# Supernova Morpheous F2 Black Smoke Bengal



## Supernova (Mar 7, 2009)

Just wanted to share some photos with you of my latest pride and joy 

Morpheous is an F2 bengal from my F1 girl Aphrodite and our silver rosetted boy Zeppelin. He is 4 weeks old and such a joy. He has gone from being a little hissy bubba to purring like a little train in no time at all.

I adore this baby


----------



## Toby & Darwin (May 26, 2008)

He is absolutely gorgeous Linda - Definately a boy to be proud of 

Will have to steal some cuddles with him when I come to collect my baby next week xxx


----------



## Guest (Apr 11, 2009)

Stunning cat...lovely pics.


----------



## vickie1985 (Feb 18, 2009)

awwwwww wow he is adorable!!!!! 

I want him! lol


----------



## ChinaBlue (Feb 3, 2008)

WOW! Just stunning


----------



## LadyRedLainey (Apr 7, 2009)

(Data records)
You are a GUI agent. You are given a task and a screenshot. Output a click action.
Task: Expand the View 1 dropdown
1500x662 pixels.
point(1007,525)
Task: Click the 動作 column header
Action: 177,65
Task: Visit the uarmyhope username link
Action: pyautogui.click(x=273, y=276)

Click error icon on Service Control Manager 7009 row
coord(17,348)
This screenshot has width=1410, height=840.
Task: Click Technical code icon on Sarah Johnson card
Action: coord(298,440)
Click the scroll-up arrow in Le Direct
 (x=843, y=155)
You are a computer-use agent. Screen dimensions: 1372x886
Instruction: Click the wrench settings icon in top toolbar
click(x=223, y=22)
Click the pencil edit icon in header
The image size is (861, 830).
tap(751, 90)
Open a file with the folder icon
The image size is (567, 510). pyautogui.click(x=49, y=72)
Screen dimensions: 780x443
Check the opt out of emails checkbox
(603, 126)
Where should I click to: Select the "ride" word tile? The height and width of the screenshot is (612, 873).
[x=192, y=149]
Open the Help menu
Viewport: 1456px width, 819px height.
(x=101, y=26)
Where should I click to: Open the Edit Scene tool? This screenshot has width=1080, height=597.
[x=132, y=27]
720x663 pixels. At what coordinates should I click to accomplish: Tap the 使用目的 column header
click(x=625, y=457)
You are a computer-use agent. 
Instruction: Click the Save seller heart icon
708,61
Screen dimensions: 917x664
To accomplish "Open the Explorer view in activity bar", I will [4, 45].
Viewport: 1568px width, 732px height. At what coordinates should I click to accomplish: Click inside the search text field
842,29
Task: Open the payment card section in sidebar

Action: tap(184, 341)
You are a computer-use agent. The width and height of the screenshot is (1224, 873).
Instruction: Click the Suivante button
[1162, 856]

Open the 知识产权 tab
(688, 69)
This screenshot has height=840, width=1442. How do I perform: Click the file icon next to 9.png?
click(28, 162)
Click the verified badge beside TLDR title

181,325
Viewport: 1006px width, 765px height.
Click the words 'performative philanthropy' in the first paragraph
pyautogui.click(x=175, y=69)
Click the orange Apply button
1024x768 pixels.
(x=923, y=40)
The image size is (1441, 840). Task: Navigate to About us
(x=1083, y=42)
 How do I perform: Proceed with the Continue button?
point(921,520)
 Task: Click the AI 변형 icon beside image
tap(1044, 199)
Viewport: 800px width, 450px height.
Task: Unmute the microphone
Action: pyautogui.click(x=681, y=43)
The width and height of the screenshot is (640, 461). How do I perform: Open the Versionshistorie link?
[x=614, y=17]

## [WHAT TO WORK ON]
- A) Write out the part of the Bengal kitten thread starting with "# Supernova Morpheous" and going on through "time at all.".
- B) Write what comes next in the Bengal kitten thread, picking up from its last line.
The records were drawn from a separate source.

## [RESULTS]
- A)
# Supernova Morpheous F2 Black Smoke Bengal



## Supernova (Mar 7, 2009)

Just wanted to share some photos with you of my latest pride and joy 

Morpheous is an F2 bengal from my F1 girl Aphrodite and our silver rosetted boy Zeppelin. He is 4 weeks old and such a joy. He has gone from being a little hissy bubba to purring like a little train in no time at all.

- B)
Just beautiful!! my eldest daughter seen him and said awwww so cute!! (she is 3 lol)


----------



## lymorelynn (Oct 4, 2008)

fantastic pictures! I love the top one :001_tt1: He's a beautiful boy and I can see why you're so proud of him. Love the name too


----------



## Supernova (Mar 7, 2009)

Thanks everyone  I shall post more pictures as my little man grows 

Looking forward to meeting you next week Hazel x


----------



## Jen26 (Apr 22, 2008)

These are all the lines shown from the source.